- [GIVEN INFORMATION]:
========================

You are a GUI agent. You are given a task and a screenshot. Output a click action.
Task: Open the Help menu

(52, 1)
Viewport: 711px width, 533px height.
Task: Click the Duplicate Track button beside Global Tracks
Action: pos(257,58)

========================

- [EXERCISE REQUIREMENTS]: Render each line of the material above as one string in a JSON list, omitting blank lines.

- [REPLY]:
[
  "You are a GUI agent. You are given a task and a screenshot. Output a click action.",
  "Task: Open the Help menu",
  "(52, 1)",
  "Viewport: 711px width, 533px height.",
  "Task: Click the Duplicate Track button beside Global Tracks",
  "Action: pos(257,58)"
]